After traveling back, we had lunch with our hosts at a Japanese restaraunt and then dinner at a local church prepared by several of the ladies in the church. I preached the Wednesday evening service, which again was translated into Korean as I spoke. The pastor of this church has translated over 79 books from English into Korean. And is well known for this valuable service he has rendered.

On Thursday morning, we traveled by high-speed train down to Daegu and Daeshin University, where I preached during their chapel services to about 400 or so students. The chaplain for the university, Dr. Whang, translated the sermon as I preached. After chapel, I lectured for almost 2 hours to a seminary systematic theology class.

After spending the night in Daegu, we took the train back to Seoul today, Friday. We are hoping to meet up with another Edinburgh friend, who is temporarily in Seoul also, to see some of the city tomorrow. Then I will be preaching on Sunday. And the conference begins on Monday.

We are looking forward to seeing everyone again soon and to give a more complete update then.

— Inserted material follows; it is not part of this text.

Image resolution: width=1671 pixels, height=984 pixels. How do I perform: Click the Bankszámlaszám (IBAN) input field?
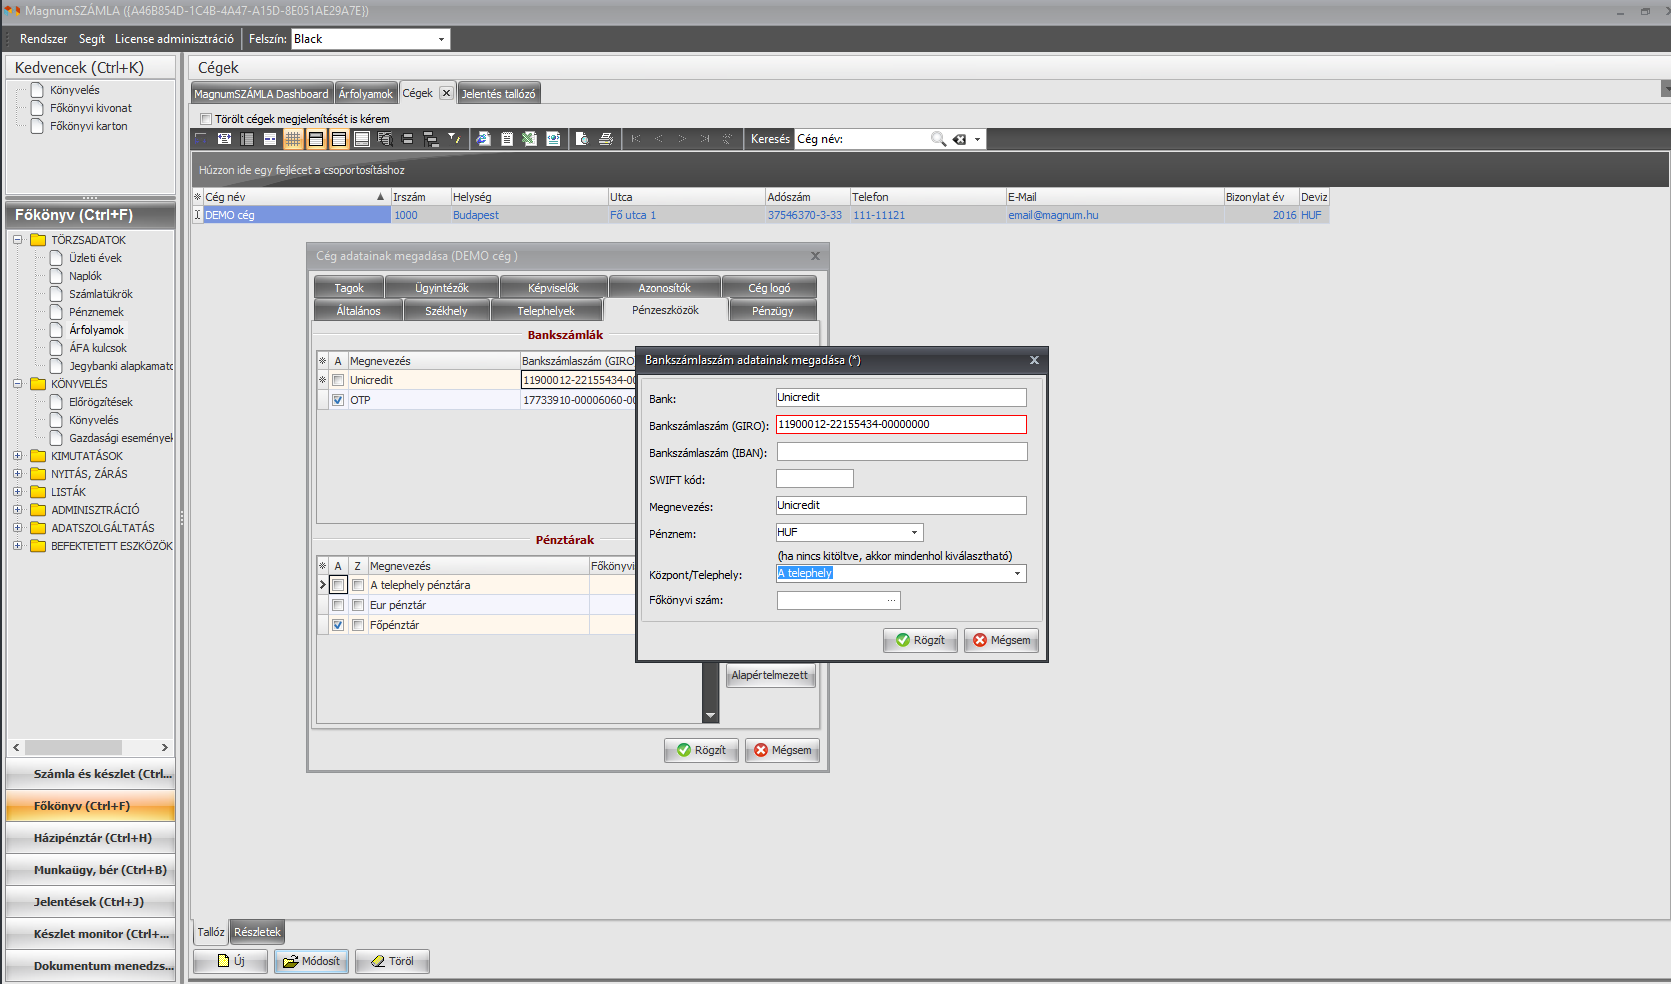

Sunday, September 09, 2007

Trip to South Korea

I will be leaving first thing in the morning for about a week and a half in Korea, where I'll be lecturing in several seminaries and preaching in area churches. I hope to be able to post an update or two from Seoul, where we'll be. If not, I will most certainly be giving a complete update upon my return.

Stay tuned. Same blogger time. Same blogger channel.

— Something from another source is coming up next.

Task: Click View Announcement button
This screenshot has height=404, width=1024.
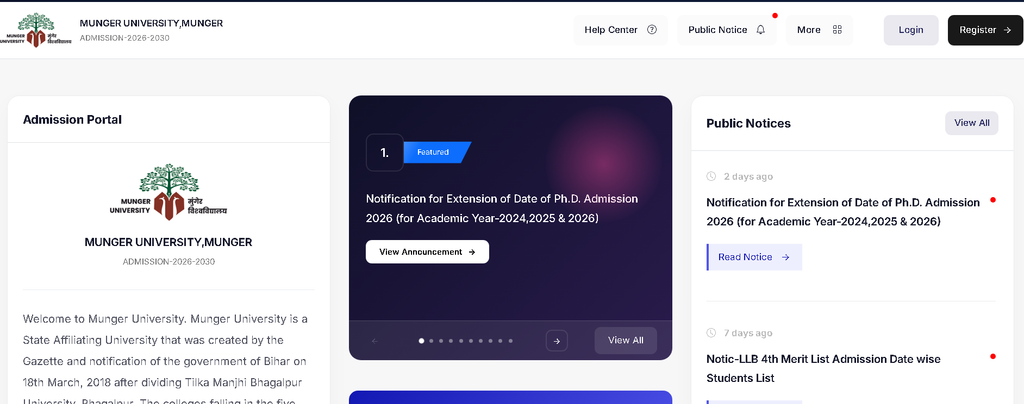Action: [x=427, y=252]
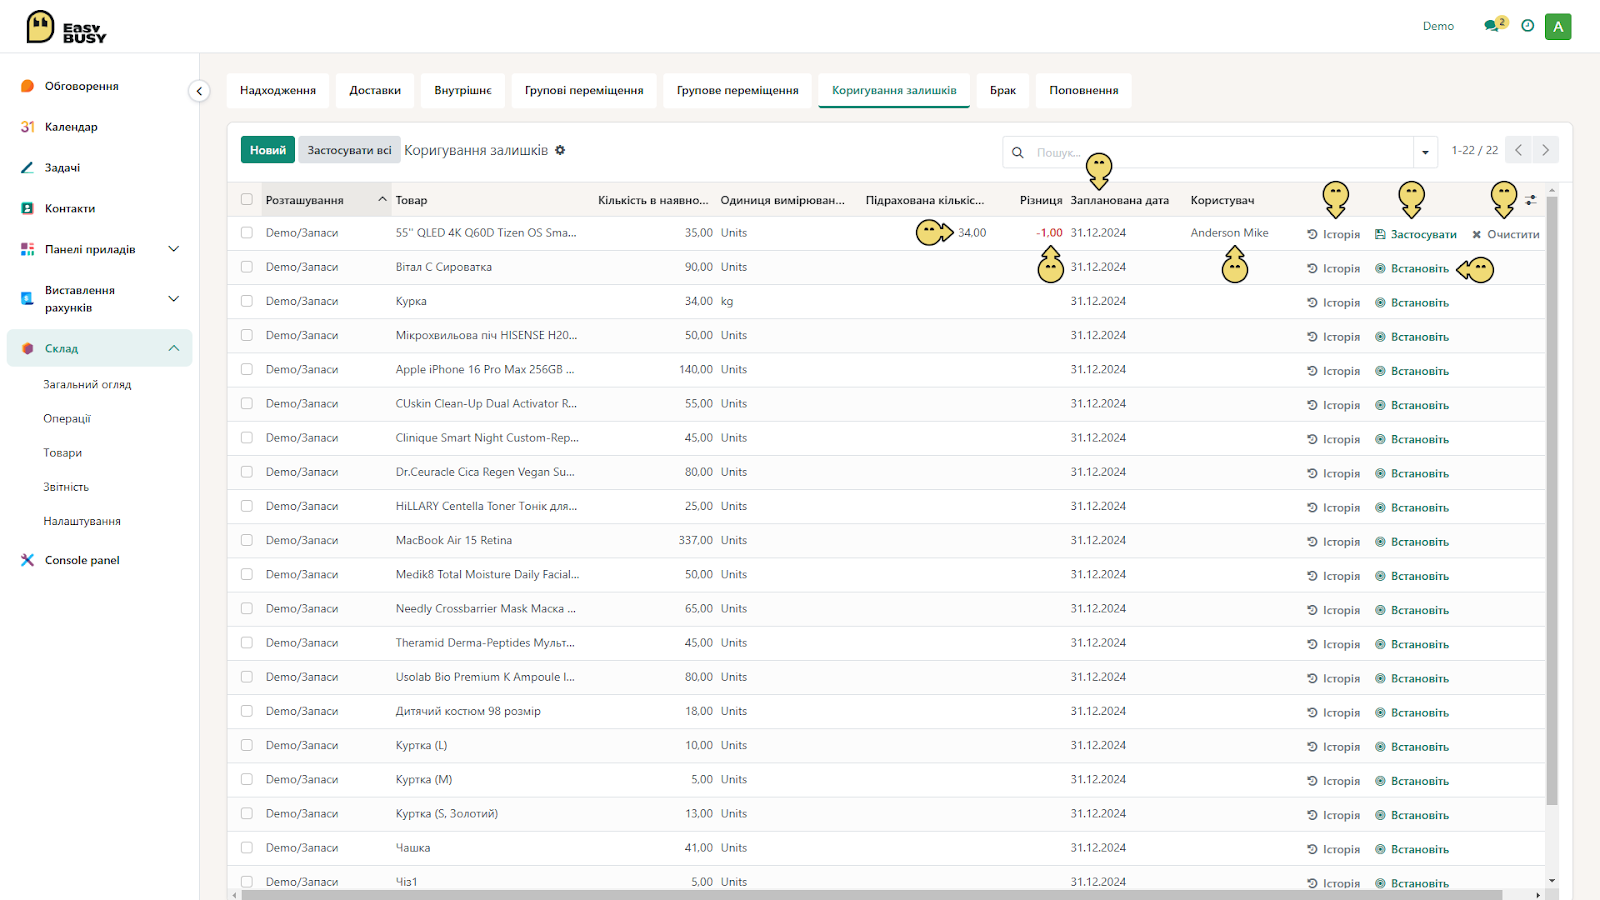Open the green user avatar menu

point(1558,27)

Wednesday, September 05, 2007

The abdication of the mind

Today the average non-Christian is liable to believe that Christianity is a religion of the heart and not of the mind and that to be a thinking person is to be a non-Christian. Such an idea, prevalent as it is, actually is the farthest thing from the truth. Christians have allowed this false dichotomy between mind and heart to exist. We have even fostered it. One hears, quite freqently in many varieties, such nonsense as "I don't want doctrine, I just want Jesus." Well, you can't have Jesus without doctrine. Knowing Jesus means, by definition, knowing things about Him. We cannot separate the mind and the heart. Trying to do so, is something like me saying that I can love my wife without knowing her or anything about her. Love is always a product of knowledge.

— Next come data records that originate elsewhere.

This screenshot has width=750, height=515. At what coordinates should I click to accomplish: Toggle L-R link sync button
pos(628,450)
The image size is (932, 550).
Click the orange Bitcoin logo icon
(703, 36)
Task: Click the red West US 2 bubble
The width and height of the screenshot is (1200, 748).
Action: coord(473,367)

Even lust is impossible without the mind. Here we might be tempted to think that we could lust simply by seeing something or someone we want. But without first having some idea developed in our minds of what we want, of what we consider attractive, there would be no lusting. All we need to do to prove this is to recognize that the idea of "beauty" is different. It is in the "eye of the beholder." It has even changed over the generations. What previous generations considered to be beautiful is oftentimes quite different from what our generation considers to be so. Even lust requires the mind.

It is Christianity that has propagated the intellect and the use of education within the world. In America, this was done by the usual targets of a repressive belief system, the Puritans. As Richard Hofstadter, the author of the Pulitzer Prize-winning book Anti-Intellectualism in American Life, has said:

"The Puritan clergy founded the tradition of New England intellectualism; and this tradition, exported wherever New Englanders settled in large numbers, was responsible for the remarkably large portion of the country's dynamic intellectual life throughout the nineteenth century and on into the twentieth."

And as Moses Coit Tyler has added:

"In its inception [Puritan] New England was not an agricultural community, nor a manufacturing community, nor a trading community: it was a thinking community; an arena and mart for ideas."

Why has Evangelical Christianity, then, given over the mind to science or some other such field? Why have we thrown the mind out of our worship services and Sunday school classes? Why have we orchestrated the church to "feel" rather than to "think"?